- **Do this**:
Filter the items below and copy out each line that contains the string "boundary".

- **Extracted information**:
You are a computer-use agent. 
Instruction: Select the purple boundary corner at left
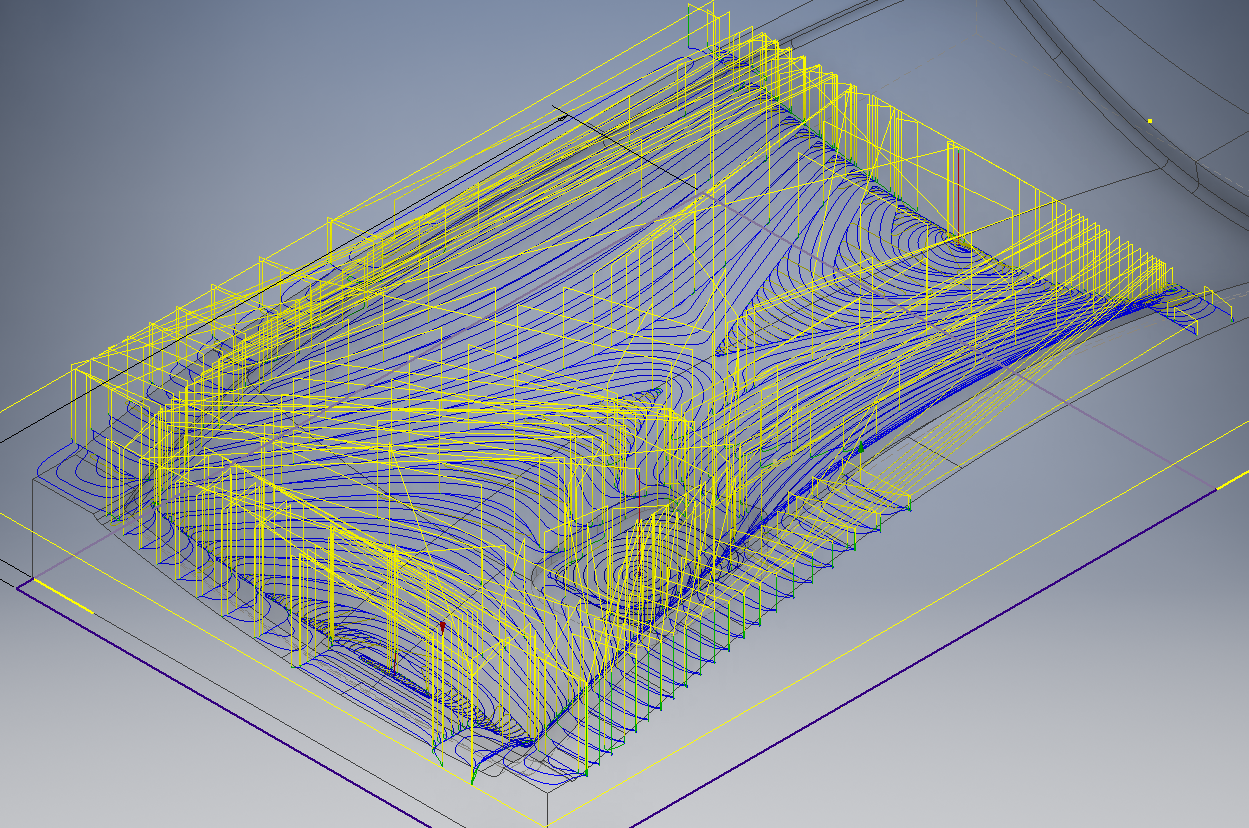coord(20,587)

* * *

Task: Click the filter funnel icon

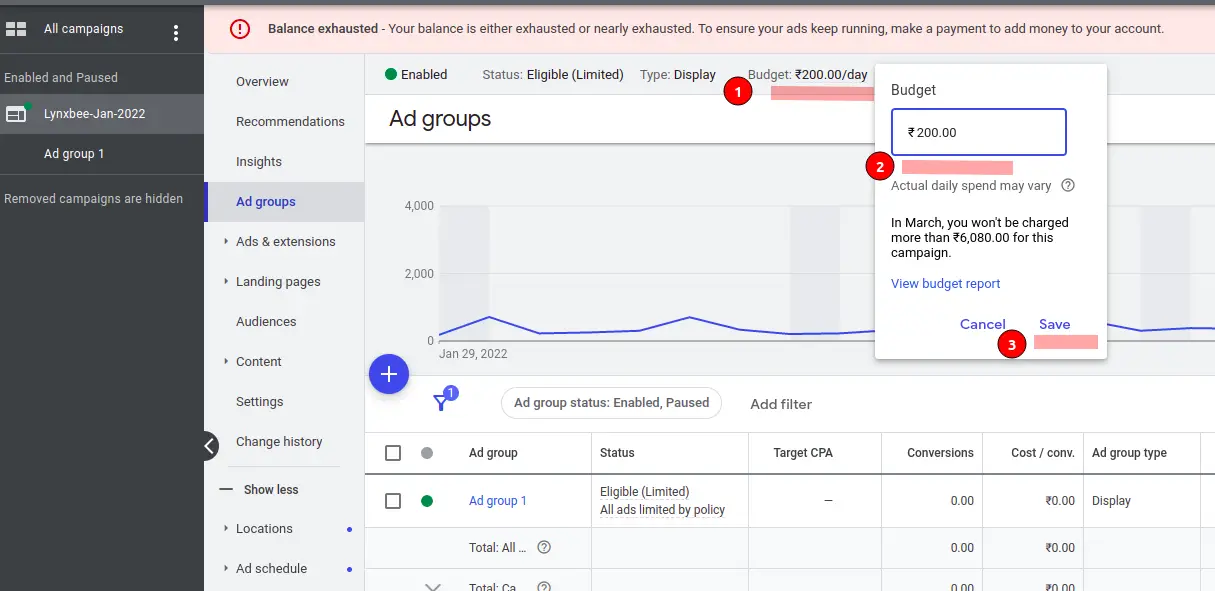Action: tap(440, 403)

- **Written response**:
Instruction: Select the purple boundary corner at left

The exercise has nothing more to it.